-- Input data follows --

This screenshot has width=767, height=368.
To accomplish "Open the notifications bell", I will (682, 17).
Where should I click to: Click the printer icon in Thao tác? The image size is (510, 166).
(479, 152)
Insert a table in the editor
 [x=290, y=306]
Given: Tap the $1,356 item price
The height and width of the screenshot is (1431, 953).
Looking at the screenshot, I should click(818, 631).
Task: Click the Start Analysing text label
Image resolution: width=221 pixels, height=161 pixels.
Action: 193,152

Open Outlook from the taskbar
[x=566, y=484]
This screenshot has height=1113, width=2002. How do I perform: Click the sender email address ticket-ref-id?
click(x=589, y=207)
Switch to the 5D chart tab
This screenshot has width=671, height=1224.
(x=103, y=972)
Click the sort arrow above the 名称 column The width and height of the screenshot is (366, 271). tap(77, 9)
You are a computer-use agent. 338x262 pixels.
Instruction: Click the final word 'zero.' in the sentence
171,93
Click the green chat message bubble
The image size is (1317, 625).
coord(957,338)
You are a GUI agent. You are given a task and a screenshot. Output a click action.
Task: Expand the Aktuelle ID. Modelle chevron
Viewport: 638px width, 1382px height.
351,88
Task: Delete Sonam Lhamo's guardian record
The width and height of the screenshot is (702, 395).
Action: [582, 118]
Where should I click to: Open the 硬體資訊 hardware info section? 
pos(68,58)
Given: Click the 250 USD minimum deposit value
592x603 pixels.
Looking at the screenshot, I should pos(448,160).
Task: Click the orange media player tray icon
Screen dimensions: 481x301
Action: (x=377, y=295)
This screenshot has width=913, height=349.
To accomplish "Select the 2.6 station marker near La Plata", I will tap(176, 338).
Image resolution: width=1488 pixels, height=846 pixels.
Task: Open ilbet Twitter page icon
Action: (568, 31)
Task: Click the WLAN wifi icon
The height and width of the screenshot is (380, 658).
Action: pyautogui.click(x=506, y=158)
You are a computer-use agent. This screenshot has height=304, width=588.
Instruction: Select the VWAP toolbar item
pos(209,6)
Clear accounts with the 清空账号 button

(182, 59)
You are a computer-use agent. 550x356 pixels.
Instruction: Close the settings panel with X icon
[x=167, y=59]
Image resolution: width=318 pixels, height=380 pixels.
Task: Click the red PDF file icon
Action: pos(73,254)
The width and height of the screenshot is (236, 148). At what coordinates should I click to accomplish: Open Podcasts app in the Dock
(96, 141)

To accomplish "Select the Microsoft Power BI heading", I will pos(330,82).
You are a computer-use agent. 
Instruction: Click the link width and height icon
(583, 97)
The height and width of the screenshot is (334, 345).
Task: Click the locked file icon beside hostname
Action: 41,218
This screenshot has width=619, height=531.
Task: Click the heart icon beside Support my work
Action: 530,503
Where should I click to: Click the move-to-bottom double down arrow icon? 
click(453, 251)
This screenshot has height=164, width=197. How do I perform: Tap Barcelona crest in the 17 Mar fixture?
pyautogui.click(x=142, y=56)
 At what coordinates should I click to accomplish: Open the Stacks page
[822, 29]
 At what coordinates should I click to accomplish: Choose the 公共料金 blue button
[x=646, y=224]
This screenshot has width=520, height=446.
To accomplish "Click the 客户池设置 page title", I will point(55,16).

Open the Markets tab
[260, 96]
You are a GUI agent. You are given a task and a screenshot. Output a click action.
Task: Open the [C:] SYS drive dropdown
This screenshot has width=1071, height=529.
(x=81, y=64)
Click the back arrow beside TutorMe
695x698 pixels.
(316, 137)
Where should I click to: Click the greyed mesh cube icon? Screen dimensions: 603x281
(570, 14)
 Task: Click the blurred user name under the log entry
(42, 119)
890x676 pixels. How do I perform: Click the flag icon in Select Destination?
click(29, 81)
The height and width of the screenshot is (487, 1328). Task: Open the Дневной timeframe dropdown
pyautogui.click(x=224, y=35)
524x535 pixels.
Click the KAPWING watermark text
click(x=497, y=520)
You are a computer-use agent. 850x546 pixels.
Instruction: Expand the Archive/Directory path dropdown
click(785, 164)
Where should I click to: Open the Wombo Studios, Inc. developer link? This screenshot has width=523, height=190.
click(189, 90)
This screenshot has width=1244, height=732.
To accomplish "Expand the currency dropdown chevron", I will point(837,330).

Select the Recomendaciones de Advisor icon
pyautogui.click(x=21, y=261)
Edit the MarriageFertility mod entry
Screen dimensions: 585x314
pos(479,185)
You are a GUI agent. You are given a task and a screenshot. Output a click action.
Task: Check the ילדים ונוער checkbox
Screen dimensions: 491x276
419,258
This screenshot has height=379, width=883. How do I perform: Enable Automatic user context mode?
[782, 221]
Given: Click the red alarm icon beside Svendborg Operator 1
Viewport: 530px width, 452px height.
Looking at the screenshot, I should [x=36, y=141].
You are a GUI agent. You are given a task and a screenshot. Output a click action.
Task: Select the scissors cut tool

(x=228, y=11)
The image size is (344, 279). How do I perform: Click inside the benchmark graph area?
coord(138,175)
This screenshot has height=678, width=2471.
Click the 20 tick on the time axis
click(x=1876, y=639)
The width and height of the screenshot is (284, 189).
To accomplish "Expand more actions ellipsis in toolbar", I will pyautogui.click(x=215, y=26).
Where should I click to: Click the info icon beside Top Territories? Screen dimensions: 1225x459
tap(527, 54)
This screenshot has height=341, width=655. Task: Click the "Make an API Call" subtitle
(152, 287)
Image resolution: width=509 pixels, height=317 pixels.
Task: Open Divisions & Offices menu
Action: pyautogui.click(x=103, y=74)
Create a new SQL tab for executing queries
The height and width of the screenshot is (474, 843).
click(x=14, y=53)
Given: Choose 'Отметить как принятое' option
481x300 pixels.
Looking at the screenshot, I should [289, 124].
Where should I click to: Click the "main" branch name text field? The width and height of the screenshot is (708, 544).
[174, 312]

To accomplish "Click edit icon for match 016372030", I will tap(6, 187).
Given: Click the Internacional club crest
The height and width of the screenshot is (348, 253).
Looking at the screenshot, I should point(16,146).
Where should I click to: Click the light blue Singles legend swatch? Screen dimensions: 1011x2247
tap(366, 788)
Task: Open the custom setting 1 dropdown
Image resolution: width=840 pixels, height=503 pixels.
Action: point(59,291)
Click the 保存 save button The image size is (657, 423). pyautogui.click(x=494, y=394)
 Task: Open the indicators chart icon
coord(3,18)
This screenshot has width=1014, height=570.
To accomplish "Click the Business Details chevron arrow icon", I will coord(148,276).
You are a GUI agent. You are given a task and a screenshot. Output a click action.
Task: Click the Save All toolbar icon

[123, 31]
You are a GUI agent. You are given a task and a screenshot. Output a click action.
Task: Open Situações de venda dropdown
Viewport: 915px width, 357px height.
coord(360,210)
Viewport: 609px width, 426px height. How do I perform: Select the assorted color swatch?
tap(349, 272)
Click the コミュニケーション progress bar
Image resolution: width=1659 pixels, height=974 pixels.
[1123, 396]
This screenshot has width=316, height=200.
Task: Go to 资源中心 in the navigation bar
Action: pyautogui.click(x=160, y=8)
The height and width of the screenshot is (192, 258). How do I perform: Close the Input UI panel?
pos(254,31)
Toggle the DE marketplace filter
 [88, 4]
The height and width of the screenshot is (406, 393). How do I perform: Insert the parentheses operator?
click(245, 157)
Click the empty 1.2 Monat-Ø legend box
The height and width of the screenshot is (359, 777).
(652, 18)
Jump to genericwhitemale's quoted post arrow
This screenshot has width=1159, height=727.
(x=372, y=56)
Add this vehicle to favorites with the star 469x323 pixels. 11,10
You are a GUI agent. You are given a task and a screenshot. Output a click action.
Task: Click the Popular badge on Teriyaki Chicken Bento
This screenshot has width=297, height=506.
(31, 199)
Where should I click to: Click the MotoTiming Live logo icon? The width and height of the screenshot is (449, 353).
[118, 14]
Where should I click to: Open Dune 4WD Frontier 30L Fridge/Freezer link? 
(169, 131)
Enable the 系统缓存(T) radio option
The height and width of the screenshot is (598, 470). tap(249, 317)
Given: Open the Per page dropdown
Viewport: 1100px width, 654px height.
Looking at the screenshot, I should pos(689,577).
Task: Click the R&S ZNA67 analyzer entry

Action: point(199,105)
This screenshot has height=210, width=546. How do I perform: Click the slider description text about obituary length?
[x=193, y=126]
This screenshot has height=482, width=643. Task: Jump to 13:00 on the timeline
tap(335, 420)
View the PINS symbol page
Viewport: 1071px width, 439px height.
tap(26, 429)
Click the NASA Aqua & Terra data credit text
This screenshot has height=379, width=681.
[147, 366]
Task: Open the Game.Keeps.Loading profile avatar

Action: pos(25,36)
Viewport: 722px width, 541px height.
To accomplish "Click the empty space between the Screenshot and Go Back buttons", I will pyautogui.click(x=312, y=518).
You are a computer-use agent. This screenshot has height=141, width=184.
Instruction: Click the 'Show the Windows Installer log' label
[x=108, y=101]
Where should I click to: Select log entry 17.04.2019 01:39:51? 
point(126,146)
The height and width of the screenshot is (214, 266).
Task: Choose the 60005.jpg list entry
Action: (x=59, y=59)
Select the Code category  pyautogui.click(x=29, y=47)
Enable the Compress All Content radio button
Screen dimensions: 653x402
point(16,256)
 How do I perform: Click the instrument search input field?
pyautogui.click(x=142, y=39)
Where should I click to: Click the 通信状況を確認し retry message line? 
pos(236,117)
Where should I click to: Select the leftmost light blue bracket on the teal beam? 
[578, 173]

-- Input data concluded --

**Work request:** Determine how many lines contain the string "chevron" in the listing, and state that number by itself.

**Result:** 3